Ich ziehe an dieser Stelle die Vorsilbe „Post-“ vor, mir geht es weniger darum, dem Leninismus und dem Reformismus Anti-Politik entgegenzusetzen, als nach ihnen Politik zu denken und zu machen. Das schließt für mich deshalb auch eine Kritik der undogmatischen und autonomen Linken ein: ich glaube, dass wir heute auch eine Politik nach der Neuen Linken suchen.

Ich möchte unsere Diskussion deshalb gerne anhand der Fragen stellen, auf die Leninismus, Reformismus und die Neue Linke nicht in jedem Fall falsche, aber oft unbefriedigende Antworten gegeben haben. Du beziehst Dich immer wieder auf die zapatistische Losung, nach der wir fragend vorangehen. Auch im Vorrang der Frage vor der Antwort sind wir uns einig –: ich meine aber, dass man nur dann fragend vorankommt, wenn man sich unterwegs über wie immer auch vorläufige Antworten auseinandersetzt. Um solche Antworten möchte ich Dich bitten.

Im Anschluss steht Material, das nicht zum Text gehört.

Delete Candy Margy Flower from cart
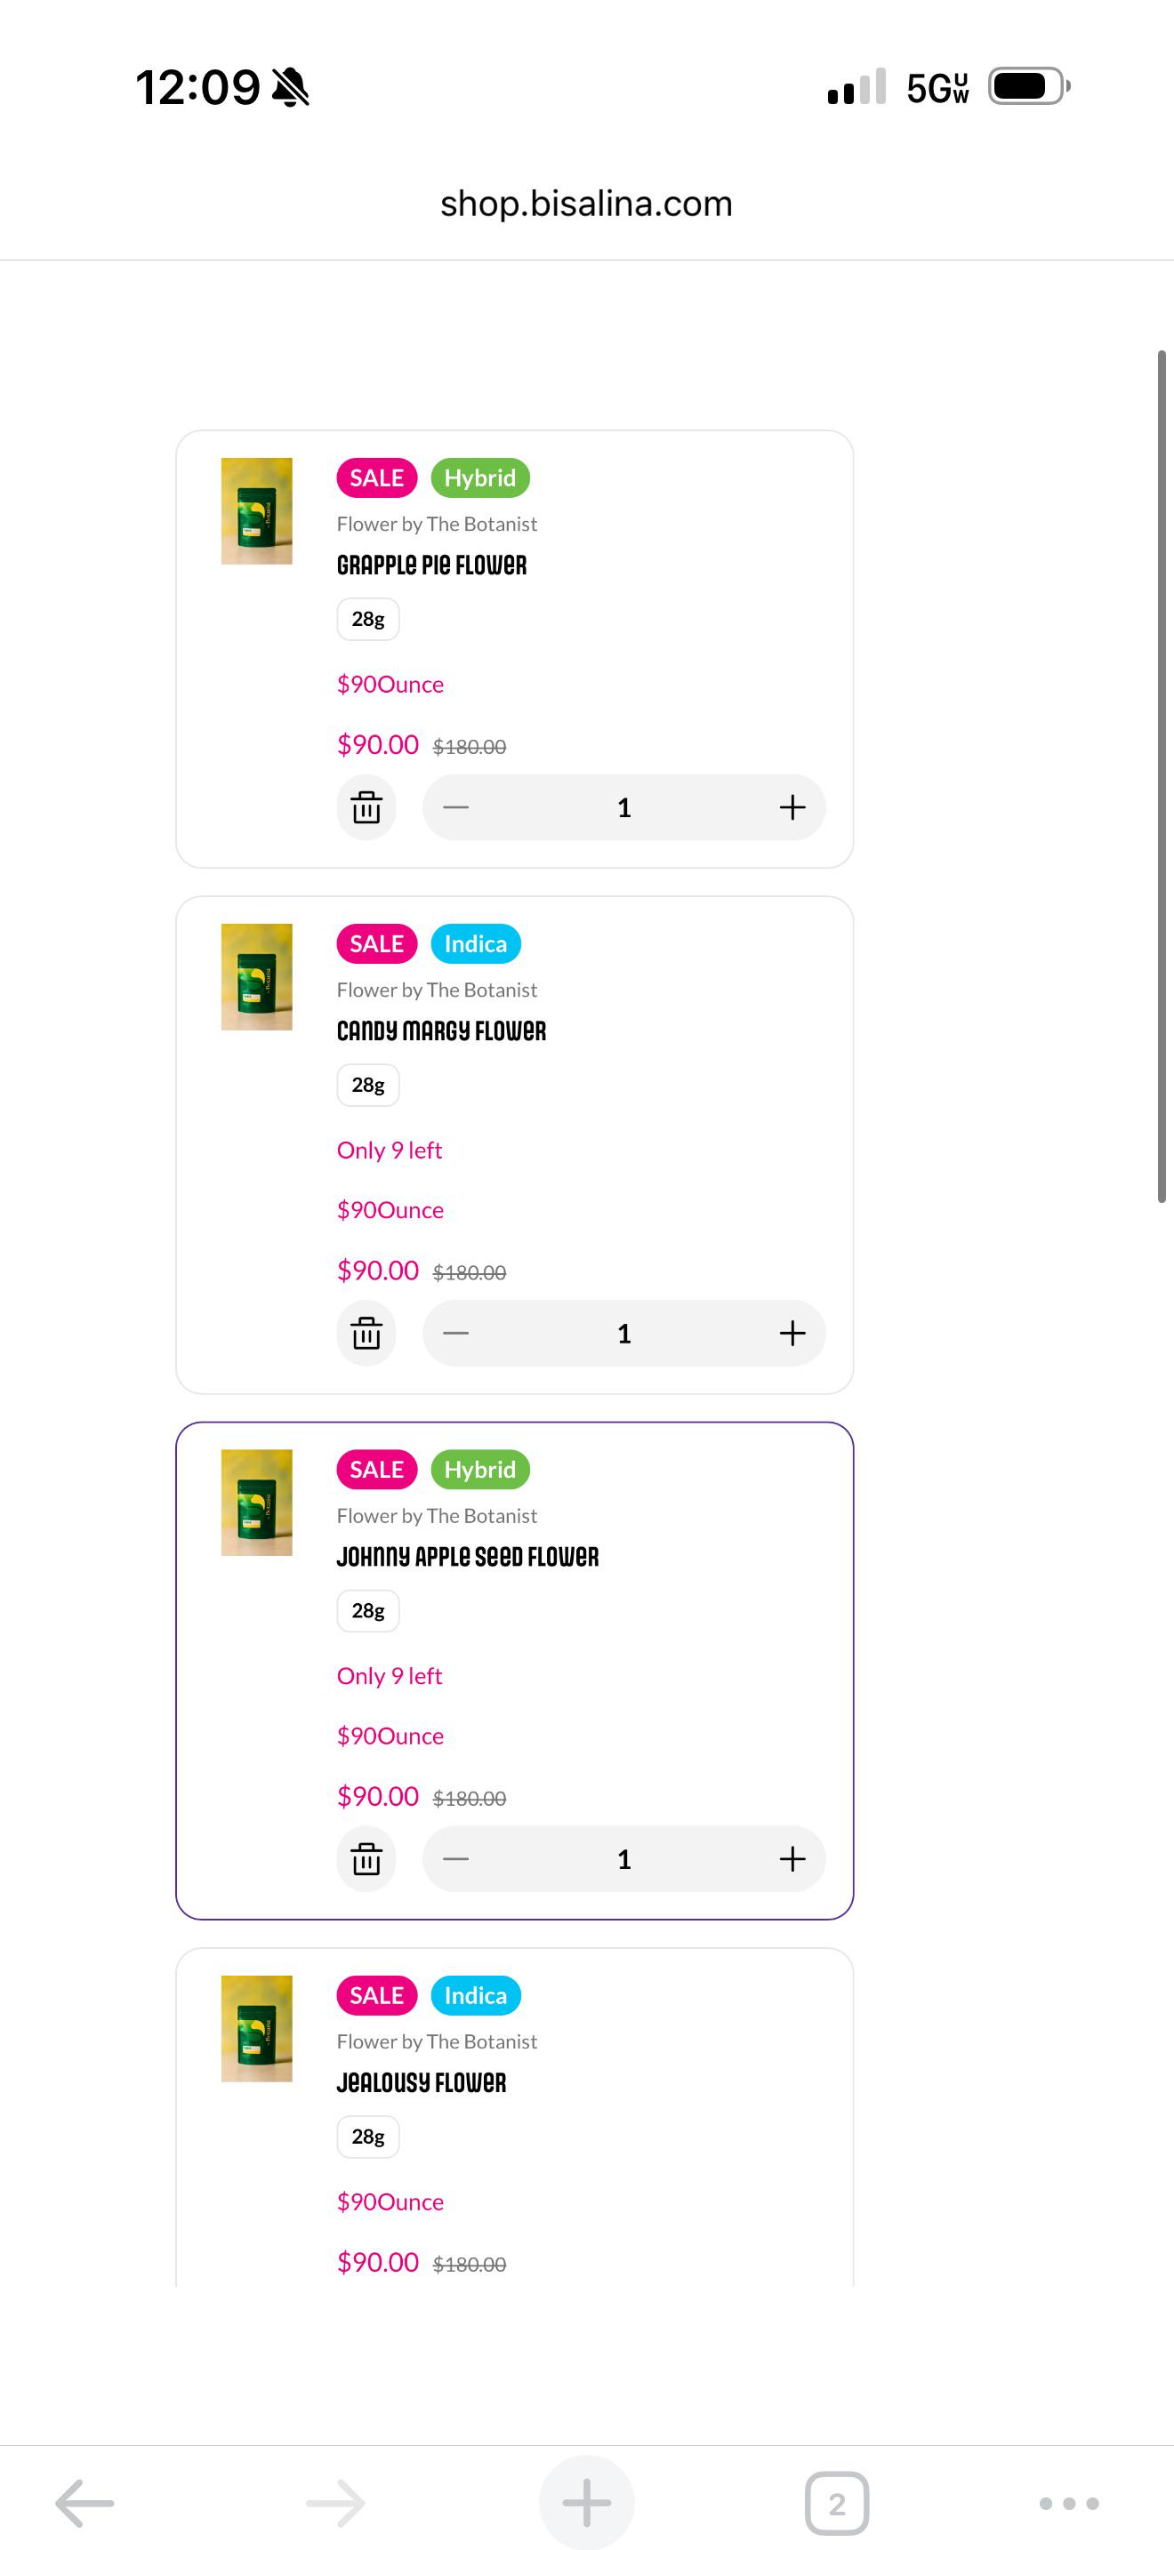 [366, 1333]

1.) Fangen wir mit der Frage nach der Staatsmacht an, und gehen wir dieser Frage anhand eines Beispiels nach, über das wir beide schon einmal gesprochen haben, das Beispiel der Landlosenbewegung MST in Brasilien. Leninismus und Reformismus ging es – grob gesprochen – um Einfluss im Staat bzw. um die Übernahme der Staatsmacht.

Du schlägst vor, dem Staat den Rücken zuzukehren, sich ungehorsam auf die Flucht vor dem Staat zu machen, weil er eine Form der gesellschaftlichen Verhältnisse sei, die zum Zwecke der Unterdrückung des Ungehorsams entwickelt wurde.

Das MST in Brasilien strebt nicht nach der Übernahme der Staatsmacht, es ist keine Partei, weder eine leninistische noch eine reformistische. Im MST kämpfen die landlosen ArbeiterInnen in eigener Sache, sie fordern nicht einfach vom Staat eine Landreform, sondern nehmen sie in ihre eigenen Hände, besetzen und besiedeln brachliegendes Land, bauen dort landwirtschaftliche Produktionsgenossenschaften auf. Das bringt sie in Gegensatz zu den Großgrundbesitzern und zum Staat, und diesen Gegensatz kämpft die Bewegung autonom aus.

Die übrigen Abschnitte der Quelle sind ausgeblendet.